Everyone remembers the highlights from ET the Extra Terrestrial: The moment ET’s glowing finger reaches out to heal Elliot’s cut. (Admit it. You just said, “ouch.”) Elliot’s bike flying through the air and across a full-moon. The debut of the adorable and tiny Drew Barrymore years before she drunkenly flashed David Letterman on the Late Night Show. More than the visuals, you probably remember the emotion associated with each scene. Without you realizing, the music subtly evoked these feelings, and the score dictated your mood from the moment ET’s spaceship touched down to Elliot’s tearful goodbye.
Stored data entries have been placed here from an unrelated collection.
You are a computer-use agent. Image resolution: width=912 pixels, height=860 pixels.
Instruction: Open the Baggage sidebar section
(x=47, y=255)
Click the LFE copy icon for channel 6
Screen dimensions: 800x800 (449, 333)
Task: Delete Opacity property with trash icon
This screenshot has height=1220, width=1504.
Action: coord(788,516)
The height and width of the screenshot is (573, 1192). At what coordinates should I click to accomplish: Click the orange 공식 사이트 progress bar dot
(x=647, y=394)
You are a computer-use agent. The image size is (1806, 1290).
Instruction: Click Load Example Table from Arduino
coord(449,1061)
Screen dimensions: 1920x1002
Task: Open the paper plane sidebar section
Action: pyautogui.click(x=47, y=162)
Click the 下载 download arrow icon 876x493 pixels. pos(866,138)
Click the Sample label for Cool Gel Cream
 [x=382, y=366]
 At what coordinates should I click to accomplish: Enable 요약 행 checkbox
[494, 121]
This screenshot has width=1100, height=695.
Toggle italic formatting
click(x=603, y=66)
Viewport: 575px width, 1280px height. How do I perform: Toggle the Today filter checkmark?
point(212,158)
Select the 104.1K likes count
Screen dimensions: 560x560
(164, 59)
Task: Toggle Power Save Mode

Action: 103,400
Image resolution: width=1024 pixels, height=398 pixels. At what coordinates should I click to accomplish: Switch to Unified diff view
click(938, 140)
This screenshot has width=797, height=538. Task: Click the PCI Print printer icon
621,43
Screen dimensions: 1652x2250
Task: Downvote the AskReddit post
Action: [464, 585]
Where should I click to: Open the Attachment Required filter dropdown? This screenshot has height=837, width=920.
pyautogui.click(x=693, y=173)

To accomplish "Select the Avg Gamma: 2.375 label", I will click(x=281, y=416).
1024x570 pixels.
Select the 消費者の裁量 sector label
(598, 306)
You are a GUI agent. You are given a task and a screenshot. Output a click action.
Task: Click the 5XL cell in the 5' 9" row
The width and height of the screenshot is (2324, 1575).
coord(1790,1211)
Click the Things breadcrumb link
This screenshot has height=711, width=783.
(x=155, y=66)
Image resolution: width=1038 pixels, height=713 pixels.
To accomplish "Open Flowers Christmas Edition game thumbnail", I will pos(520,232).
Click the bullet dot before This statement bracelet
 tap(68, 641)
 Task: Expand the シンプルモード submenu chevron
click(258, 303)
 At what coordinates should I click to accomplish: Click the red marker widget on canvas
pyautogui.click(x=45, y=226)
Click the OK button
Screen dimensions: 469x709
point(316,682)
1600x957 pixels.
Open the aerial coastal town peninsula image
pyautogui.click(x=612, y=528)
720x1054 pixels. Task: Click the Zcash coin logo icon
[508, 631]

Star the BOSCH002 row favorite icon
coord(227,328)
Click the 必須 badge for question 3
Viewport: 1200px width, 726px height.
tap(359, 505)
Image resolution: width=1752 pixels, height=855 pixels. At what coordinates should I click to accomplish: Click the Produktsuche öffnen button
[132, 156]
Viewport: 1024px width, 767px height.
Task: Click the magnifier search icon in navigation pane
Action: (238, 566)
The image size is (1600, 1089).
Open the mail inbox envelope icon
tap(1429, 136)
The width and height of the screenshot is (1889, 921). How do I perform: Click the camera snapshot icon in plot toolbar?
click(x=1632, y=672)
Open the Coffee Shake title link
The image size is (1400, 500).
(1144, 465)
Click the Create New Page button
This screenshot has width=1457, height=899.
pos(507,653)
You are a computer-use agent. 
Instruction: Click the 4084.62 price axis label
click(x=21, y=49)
The Louisiana Philharmonic’s performance drew this process into the viewers’ consciousness in a unique and beautiful way. The rich, sweeping breath of the violins lifted the audience into the air along with Elliot and his friends. While the ominous bellow of the French horn forced us to empathize with the fear of ET as he hid from scientists hoping to poke and prod him. And the comforting tiptoe of the piccolo was there for whimsical relief to remind us that Steven Spielberg movies always have a happy ending.
If you missed ET the Extra Terrestrial: Film with Live Orchestra at the Orpheum last weekend, you missed the chance to relive childhood wonder with the sophistication of adulthood. But never fear, the musicians of the Louisiana Philharmonic are here to stay and can dictate your pulse like a metronome with or without an HD screen above them.